Denpasar, Rabu 17 Desember 2025
Kementerian Agama (Kemenag) Kota Denpasar menggelar uji psikotes bagi para kandidat Duta Anti Gratifikasi yang telah dinyatakan lulus pada seleksi tahap pertama. Kegiatan ini merupakan bagian dari rangkaian proses seleksi untuk menjaring figur yang berintegritas dan berkomitmen dalam upaya pencegahan gratifikasi di lingkungan Kemenag.
Uji psikotes diikuti oleh seluruh peserta yang sebelumnya berhasil melewati tahapan administrasi atau seleksi awal. Para peserta tampak antusias dan seksama dalam mengerjakan setiap soal yang diberikan. Suasana pelaksanaan berlangsung tertib dan kondusif, mencerminkan kesungguhan para kandidat dalam mengikuti tahapan seleksi.
Pada kesempatan tersebut, pimpinan dari Pokja SDM Kemenag Kota Denpasar Made Purnamawati, SE, M. Pd. H turut memberikan motivasi kepada seluruh peserta. Dalam arahannya disampaikan bahwa uji psikotes ini tidak hanya bertujuan untuk mengukur aspek psikologis, tetapi juga untuk melihat kredibilitas, integritas, serta kesiapan peserta dalam menjalankan peran sebagai Duta Anti Gratifikasi.

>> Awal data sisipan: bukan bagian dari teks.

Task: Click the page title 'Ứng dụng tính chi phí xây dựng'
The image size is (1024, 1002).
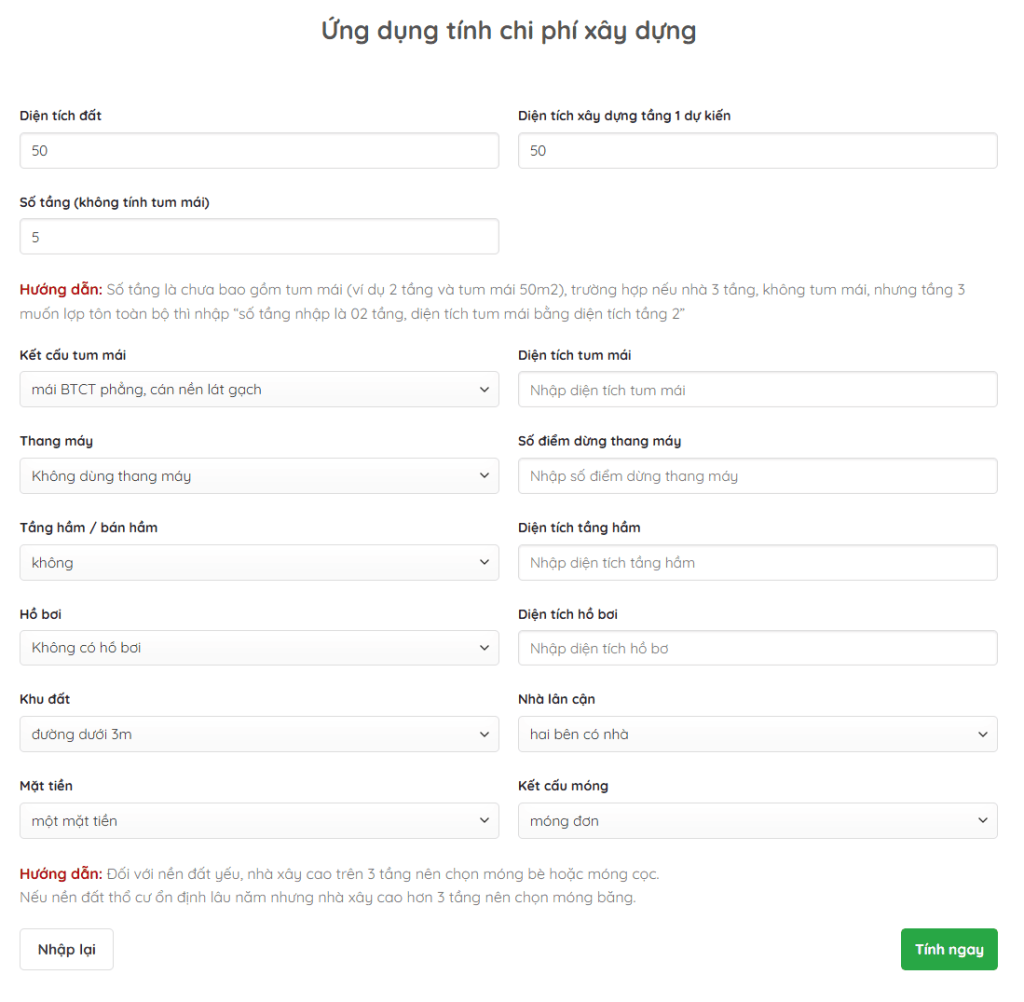Action: coord(509,31)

“Melalui tahapan ini diharapkan para peserta dapat menunjukkan kredibilitasnya, baik sebagai pribadi maupun sebagai Aparatur Sipil Negara (ASN), yang menjunjung tinggi nilai kejujuran, profesionalisme, dan integritas,” ujar pimpinan Pokja SDM.
Kegiatan ini diharapkan mampu menghasilkan Duta Anti Gratifikasi yang tidak hanya memiliki pemahaman tentang pencegahan gratifikasi, tetapi juga mampu menjadi teladan dan agen perubahan di lingkungan kerja Kemenag Kota denpasar.